Dzao people with their own unique features contribute to the richness of cultural identity of minority groups in Ha Giang. Those varieties include the traditional wedding which is carried out through different ceremonies.
Before the wedding, the house is decorated beautifully. Elderly people are the very important ones who have a deep understanding of customs and rituals. At the traditional wedding, the groom wears a black turban folded several layers while the bride wears the traditional long dress, a silver string around her waist with lots of bracelets and a silver ring.
The wedding starts from the previous day’s afternoon until the next morning. To take the bride home, relatives of the groom are challenged by responding to traditional songs and drinking wine. Dzao people perceive that if the couple overcomes these challenges, they will gain lots of luck and live happily together. By the next morning, the bride is taken out of the room by her mother.
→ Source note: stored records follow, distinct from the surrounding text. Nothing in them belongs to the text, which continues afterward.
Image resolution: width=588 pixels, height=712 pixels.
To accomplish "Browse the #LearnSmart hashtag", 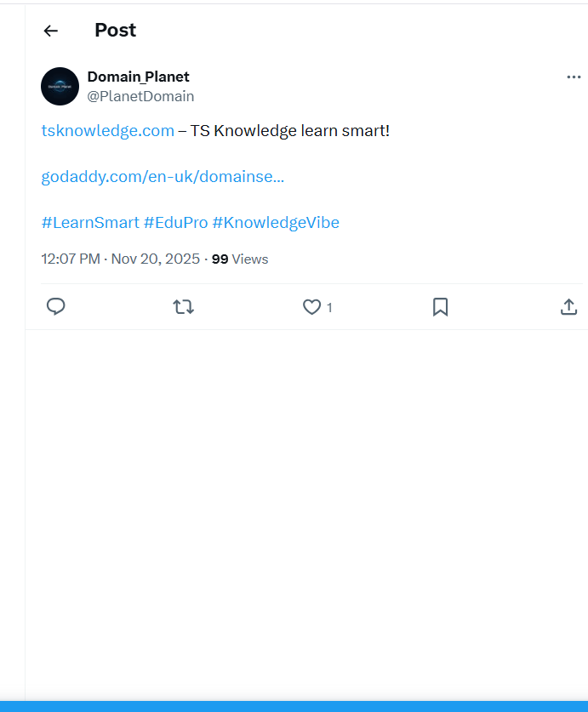I will (89, 223).
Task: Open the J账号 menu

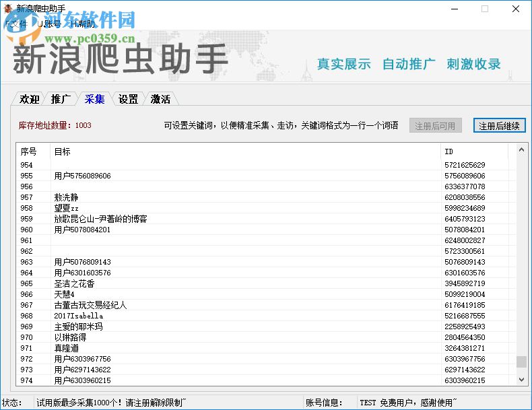Action: tap(50, 24)
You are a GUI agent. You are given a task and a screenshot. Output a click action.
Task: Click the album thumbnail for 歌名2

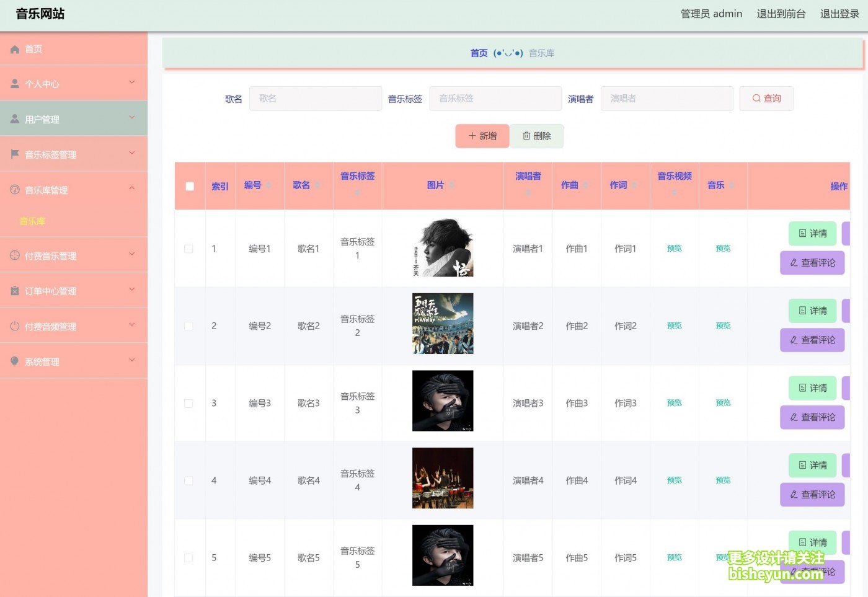443,324
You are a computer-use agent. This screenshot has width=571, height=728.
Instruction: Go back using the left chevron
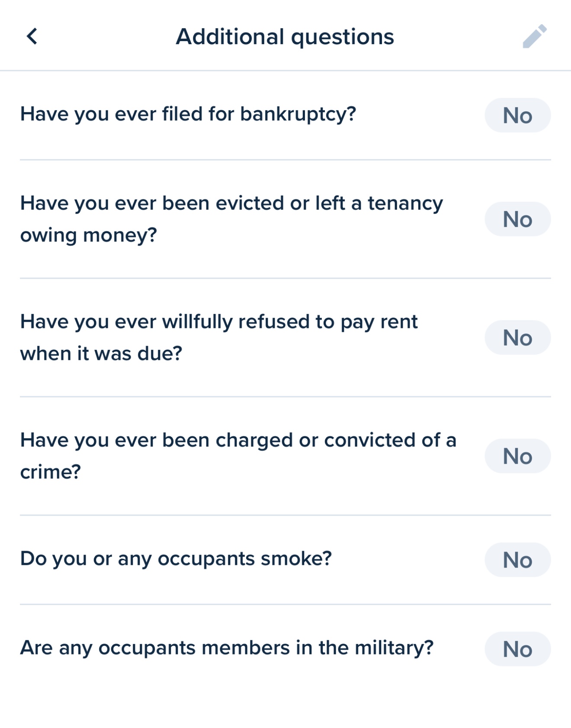(x=32, y=36)
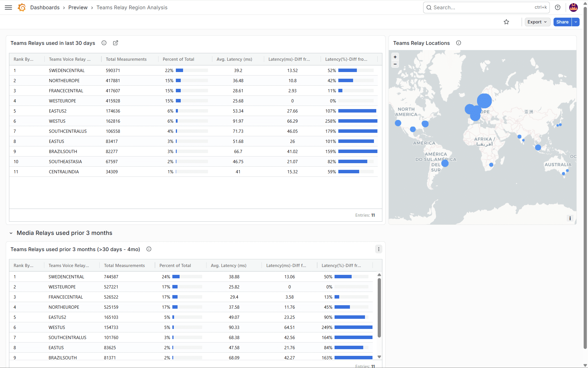Image resolution: width=588 pixels, height=368 pixels.
Task: Navigate to Preview breadcrumb
Action: 78,8
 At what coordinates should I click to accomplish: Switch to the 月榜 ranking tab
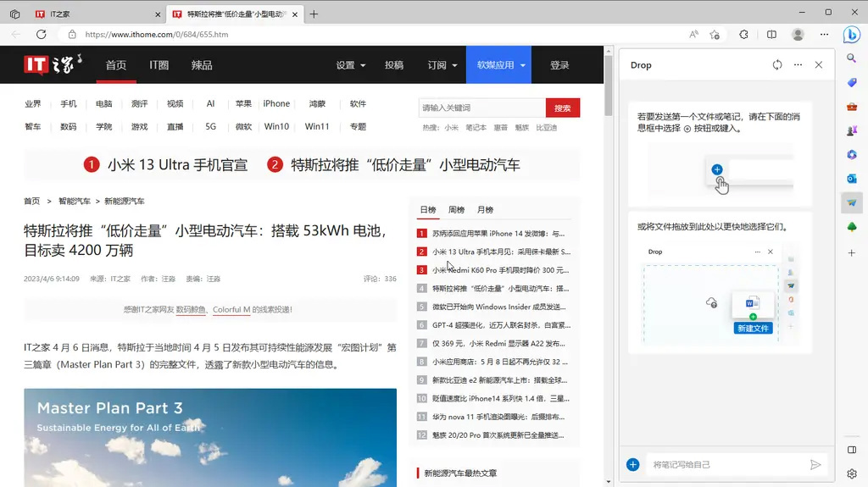485,210
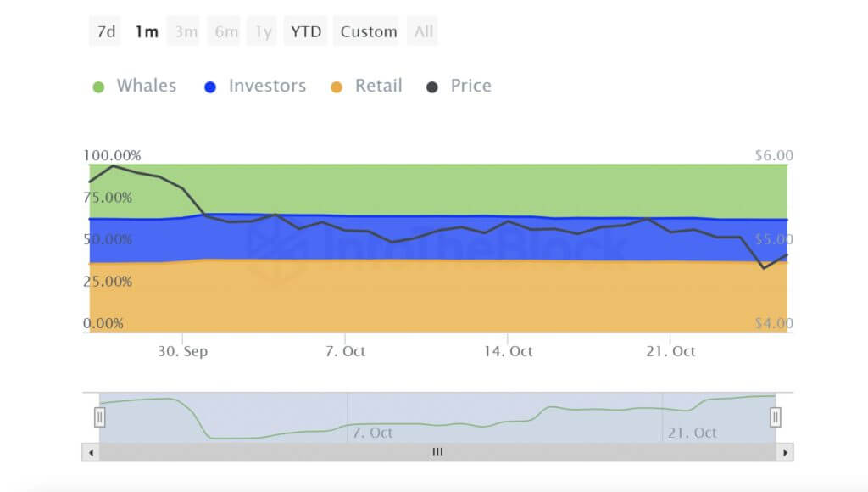Click the navigator scrollbar grip

pyautogui.click(x=437, y=452)
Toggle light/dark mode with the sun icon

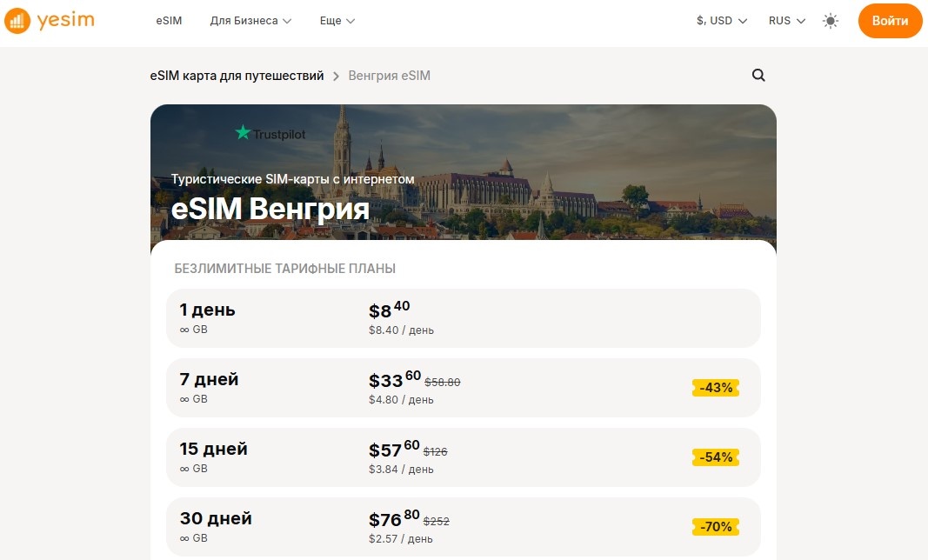tap(830, 20)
Before her ancestors’ altar, the bride and groom together pray for their happiness. After that, the groom takes the bride home. According to the customs of the Dzao people, the crowd must follow some strict rules that guarantee forever happiness for the bride and the groom on the way going back to the groom’s house. These rules include going straight, not passing under the trough or go behind the house of others. Upon arrival at the groom’s home, people have to wait for the storyteller to conduct some rituals before getting into the house. The couple came to the ancestral altar to pray for themselves, drink wine and to listen to advice.
Three days after the wedding, the bride is not allowed to visit her parents and her villages as well. Then, within a certain period of time which has been agreed by the two sides, the couple can return to the bride’s home to greet her parents, siblings, and relatives staying there. On the date of appointment, the two families together with the new couple gather to do another ritual.
Unlike in the past, young men and women of Dzao people can freely find and marry equally with other ethnic groups thanks to the cultural intersection. Many customs at the wedding ceremony of the Dzao people have been exempted to suit with the conditions of each family, but still, retain the rich traditional features.